Après la fauche, les fagots sont nettoyés, peignés et entreposés. Peu à peu, ils trouvent leur place sur le toit familial. La famille ne souhaite pas en tirer profit ; avec une telle quantité, cela n’aurait aucun sens. La demande est devenue si forte que les toits de l’île doivent être couverts de chaume, de façon peu romantique, avec des roseaux provenant du monde entier, et malheureusement pas avec ce que la nature leur offre à portée de main. Pour l’équipe Hansenhof, il s’agit d’autre chose : préserver un savoir-faire familial, perpétuer une tradition et protéger un pan de l’histoire de Sylt.

Le paradis des fraises à Braderup

Jens Volquardsen : syltropique x syntropique

© Julia Petersen

Il est rare d'apercevoir Jens Volquardsen, car il est toujours en pleine activité. Bien qu'il dégage une grande sérénité, il jongle généralement entre travail et vie de famille. Son endroit préféré reste cependant les champs – ou les vagues du monde, réputées pour le surf. Ces dernières sont rares durant l'hiver à Sylt. Même la récolte de mâche est bien plus abondante pendant ces mois froids. Ainsi, cet agriculteur de Sylt, issu d'une famille d'agriculteurs depuis deux générations, consacre toute son énergie à la ferme biologique familiale, « Le Paradis des Fraises », à Braderup. Tout ce qui passe des champs à la boutique de la ferme est bio. Depuis 1989, la famille Volquardsen respecte scrupuleusement les normes et organise toute sa vie agricole en conséquence. Avec leurs fruits et légumes bio cultivés sur place, ils sont les seuls à Sylt. Les parents de Jens, Bettina et Eckehard, ont commencé par cultiver des fraises de Sylt et n'ont cessé d'élargir leur gamme de produits et de développer leur savoir-faire.

Bien que la délicieuse fraise de Sylt, qui pousse au début de l'été bercée par l'air marin de la mer du Nord parmi les violettes et les camomilles, ne soit plus l'espèce phare, elle demeure l'emblème de la ferme et occupe toujours son propre champ. Les jeunes plants sont déjà bien visibles, et l'on peut imaginer la splendeur juteuse et sucrée qui s'y épanouira bientôt.

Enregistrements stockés
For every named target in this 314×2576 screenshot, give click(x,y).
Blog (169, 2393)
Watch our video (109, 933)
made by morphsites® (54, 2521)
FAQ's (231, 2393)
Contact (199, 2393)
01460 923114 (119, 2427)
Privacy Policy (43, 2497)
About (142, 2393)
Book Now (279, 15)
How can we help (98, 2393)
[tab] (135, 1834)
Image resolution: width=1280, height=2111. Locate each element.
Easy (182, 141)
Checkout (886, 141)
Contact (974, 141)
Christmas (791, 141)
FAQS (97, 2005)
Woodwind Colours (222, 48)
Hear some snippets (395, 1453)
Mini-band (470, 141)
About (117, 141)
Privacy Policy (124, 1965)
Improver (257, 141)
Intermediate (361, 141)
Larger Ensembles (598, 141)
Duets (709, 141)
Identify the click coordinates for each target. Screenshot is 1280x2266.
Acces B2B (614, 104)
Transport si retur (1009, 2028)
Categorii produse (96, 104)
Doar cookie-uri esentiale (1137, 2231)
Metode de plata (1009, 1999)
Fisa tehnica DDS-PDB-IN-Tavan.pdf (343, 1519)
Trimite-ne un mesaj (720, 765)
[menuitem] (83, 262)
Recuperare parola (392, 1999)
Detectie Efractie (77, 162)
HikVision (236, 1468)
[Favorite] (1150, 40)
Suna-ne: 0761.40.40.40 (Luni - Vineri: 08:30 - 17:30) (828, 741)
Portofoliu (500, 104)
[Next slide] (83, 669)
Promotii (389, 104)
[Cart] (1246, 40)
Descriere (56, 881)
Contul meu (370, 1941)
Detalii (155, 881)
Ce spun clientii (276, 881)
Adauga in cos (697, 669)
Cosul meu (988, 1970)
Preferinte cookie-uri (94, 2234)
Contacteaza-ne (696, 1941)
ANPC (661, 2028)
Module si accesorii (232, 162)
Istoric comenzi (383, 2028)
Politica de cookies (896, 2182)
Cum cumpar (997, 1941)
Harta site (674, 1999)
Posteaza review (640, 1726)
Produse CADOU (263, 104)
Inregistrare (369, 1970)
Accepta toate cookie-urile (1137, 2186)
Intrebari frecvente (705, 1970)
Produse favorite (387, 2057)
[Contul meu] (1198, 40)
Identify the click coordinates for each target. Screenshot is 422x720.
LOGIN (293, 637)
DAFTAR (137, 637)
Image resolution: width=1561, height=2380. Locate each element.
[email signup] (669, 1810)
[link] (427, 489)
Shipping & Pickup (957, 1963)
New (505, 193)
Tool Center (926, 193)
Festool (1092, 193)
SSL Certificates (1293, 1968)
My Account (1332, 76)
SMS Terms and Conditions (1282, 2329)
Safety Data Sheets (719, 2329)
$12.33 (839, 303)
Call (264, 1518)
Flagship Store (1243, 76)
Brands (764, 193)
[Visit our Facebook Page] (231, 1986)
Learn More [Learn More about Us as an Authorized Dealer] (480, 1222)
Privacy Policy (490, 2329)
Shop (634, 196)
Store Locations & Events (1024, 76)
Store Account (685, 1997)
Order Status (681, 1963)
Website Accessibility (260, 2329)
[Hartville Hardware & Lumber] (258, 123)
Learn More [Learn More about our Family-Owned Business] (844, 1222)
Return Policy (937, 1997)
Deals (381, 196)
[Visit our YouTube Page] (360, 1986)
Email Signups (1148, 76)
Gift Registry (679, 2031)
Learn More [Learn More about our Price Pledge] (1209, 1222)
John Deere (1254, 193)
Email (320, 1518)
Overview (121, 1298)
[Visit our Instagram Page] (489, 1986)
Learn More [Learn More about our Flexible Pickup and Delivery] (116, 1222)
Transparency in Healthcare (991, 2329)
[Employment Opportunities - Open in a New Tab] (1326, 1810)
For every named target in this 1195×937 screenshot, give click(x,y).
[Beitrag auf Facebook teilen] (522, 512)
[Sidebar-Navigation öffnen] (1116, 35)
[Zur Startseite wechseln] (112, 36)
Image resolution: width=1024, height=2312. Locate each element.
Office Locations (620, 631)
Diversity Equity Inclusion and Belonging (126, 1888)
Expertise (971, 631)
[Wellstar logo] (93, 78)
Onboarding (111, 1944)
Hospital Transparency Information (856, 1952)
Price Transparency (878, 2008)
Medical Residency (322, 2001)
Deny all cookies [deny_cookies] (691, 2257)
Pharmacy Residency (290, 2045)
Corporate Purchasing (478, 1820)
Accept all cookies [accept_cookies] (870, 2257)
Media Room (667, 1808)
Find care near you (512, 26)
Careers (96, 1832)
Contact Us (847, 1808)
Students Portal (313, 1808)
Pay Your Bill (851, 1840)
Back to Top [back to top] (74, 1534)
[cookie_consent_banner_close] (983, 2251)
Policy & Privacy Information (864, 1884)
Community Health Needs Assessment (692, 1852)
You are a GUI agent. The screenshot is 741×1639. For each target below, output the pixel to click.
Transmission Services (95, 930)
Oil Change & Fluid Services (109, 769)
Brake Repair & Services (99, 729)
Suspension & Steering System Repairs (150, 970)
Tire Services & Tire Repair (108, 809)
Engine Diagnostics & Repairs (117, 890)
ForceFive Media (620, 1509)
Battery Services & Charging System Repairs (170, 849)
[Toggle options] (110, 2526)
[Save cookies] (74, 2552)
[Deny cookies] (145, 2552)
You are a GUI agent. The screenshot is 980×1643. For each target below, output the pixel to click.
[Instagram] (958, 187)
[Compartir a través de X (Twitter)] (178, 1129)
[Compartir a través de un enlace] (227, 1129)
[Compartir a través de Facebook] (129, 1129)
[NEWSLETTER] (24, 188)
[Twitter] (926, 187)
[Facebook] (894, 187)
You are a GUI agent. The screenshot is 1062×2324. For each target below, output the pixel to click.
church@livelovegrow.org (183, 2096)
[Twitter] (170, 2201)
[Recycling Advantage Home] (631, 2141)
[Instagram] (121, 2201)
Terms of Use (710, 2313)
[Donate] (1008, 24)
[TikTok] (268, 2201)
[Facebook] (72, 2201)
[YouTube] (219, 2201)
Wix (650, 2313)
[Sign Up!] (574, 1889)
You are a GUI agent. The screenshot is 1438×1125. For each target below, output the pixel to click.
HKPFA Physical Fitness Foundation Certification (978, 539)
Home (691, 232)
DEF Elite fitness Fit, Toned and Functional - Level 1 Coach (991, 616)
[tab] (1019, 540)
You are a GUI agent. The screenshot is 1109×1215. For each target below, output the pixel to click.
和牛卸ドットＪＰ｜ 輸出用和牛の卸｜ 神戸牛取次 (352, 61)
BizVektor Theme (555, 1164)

*Travail demandé*:
**a.** D'après l'extrait sur les fermes de Sylt, depuis quelle année la famille Volquardsen respecte-t-elle scrupuleusement les normes biologiques ?
**b.** Poursuivez l'extrait sur les fermes de Sylt après sa dernière phrase.

*Corrigé de l'exercice*:
**a.** Depuis 1989.

**b.**
« Nous avons quelque peu réduit nos activités pour le moment, mais nous avons déjà beaucoup planté et semé. Je prévois également plusieurs projets pour soutenir l'agriculture sur l'île », explique Jens, qui ne cesse d'approfondir ses connaissances en matière de culture. L'agriculture syntropique est l'un de ses sujets de prédilection depuis quelque temps. Contrairement à ce que l'on pourrait penser, il ne s'agit pas de palmiers artificiels. C'est plutôt un système agroforestier régénératif, largement développé par Ernst Götsch, qui imite les processus naturels de la forêt pour cultiver des légumes et autres plantes. « L'idée de base est que la terre se régénère par son utilisation », explique Jens en se penchant pour couper du pourpier frais, qu'il dépose soigneusement dans un panier vert. Un peu plus tard, il rejoindra la sélection de carottes, de pain au levain de Lund, de confiture de fraises et autres produits proposés à la ferme.

Avec sa sœur Rieke, il marche sur les traces de ses parents et apporte sa propre vision à la vie à la ferme. Bettina est non seulement agricultrice, mais aussi organiste et spécialiste de la méthode Feldenkrais. Sa belle-fille Katharina enseigne le yoga et les techniques de respiration. Ensemble, chacun à sa manière, ils poursuivent un objectif commun : développer une agriculture en harmonie avec la nature, la communauté et la responsabilité.

Les Volquardsen ne sont actuellement pas présents au marché hebdomadaire avec leur stand. Cependant, vous êtes les bienvenus à leur boutique à la ferme à Braderup pour y faire quelques achats. Elle est ouverte les mardis et vendredis.